■ What to do ■
Reproduce all of the entries below exactly, without images.

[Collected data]
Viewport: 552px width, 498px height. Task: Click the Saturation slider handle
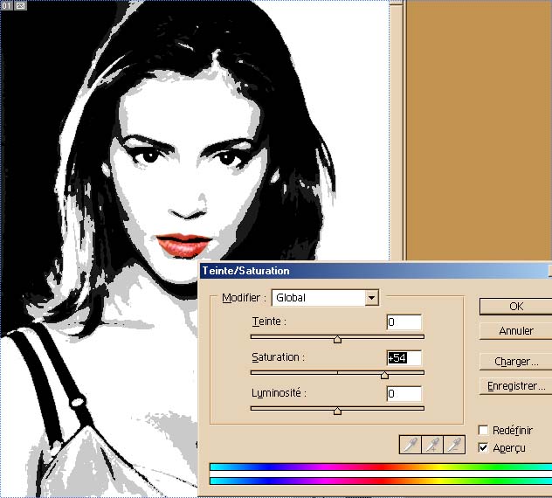(x=384, y=375)
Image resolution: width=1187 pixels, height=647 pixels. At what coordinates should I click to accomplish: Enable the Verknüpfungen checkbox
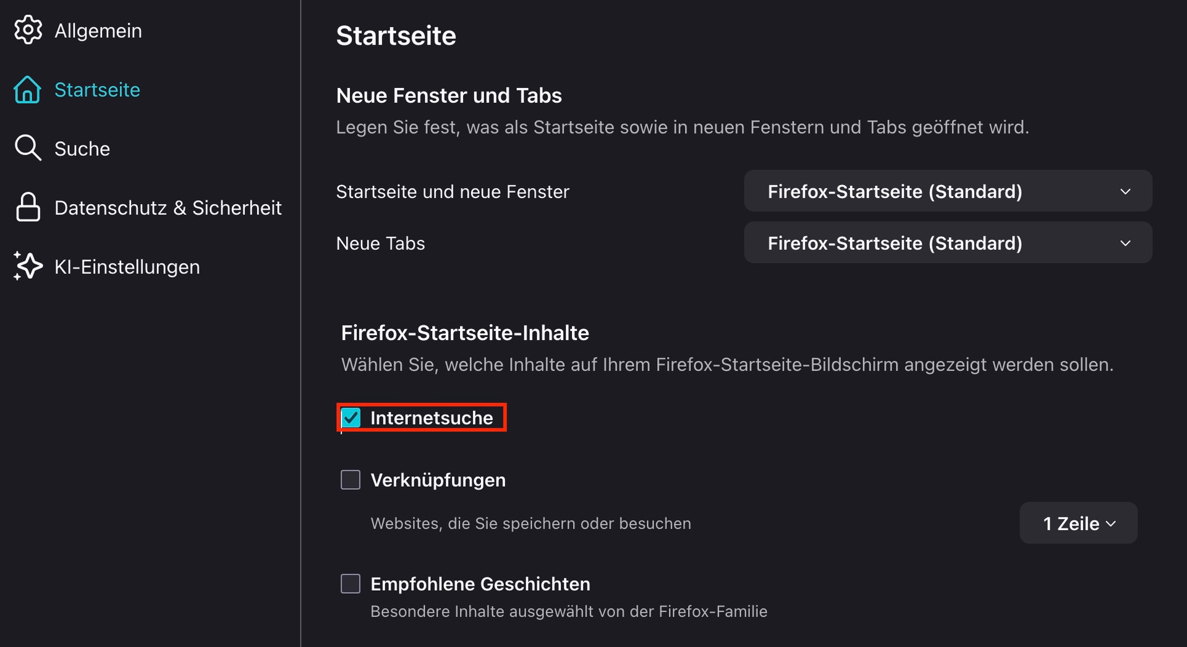click(351, 480)
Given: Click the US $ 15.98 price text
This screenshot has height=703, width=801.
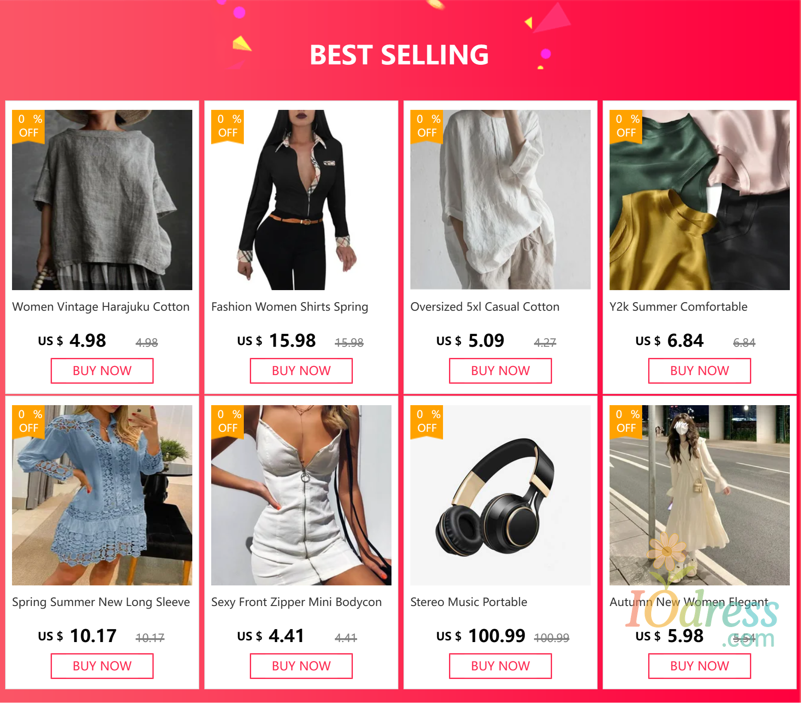Looking at the screenshot, I should (x=276, y=341).
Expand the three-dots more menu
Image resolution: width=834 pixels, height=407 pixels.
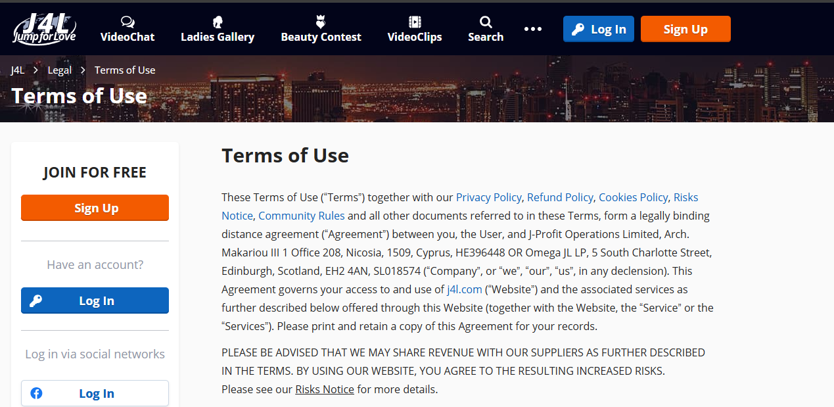533,29
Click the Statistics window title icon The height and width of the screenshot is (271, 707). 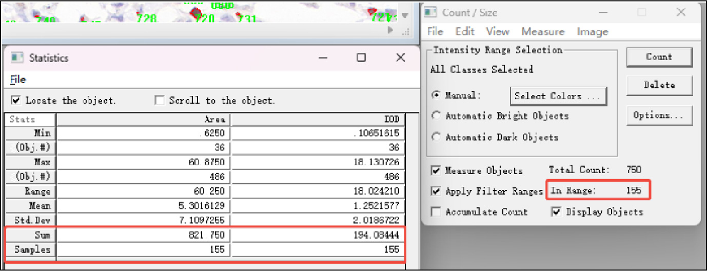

■ Task response ■
Viewport: 552px width, 498px height. Task: Click the Saturation slider handle
(x=384, y=375)
Image resolution: width=1187 pixels, height=647 pixels. At what coordinates should I click to accomplish: Enable the Verknüpfungen checkbox
click(351, 480)
Given: Click the US $ 15.98 price text
This screenshot has height=703, width=801.
Looking at the screenshot, I should (x=276, y=341).
Expand the three-dots more menu
Image resolution: width=834 pixels, height=407 pixels.
533,29
Click the Statistics window title icon The height and width of the screenshot is (271, 707). 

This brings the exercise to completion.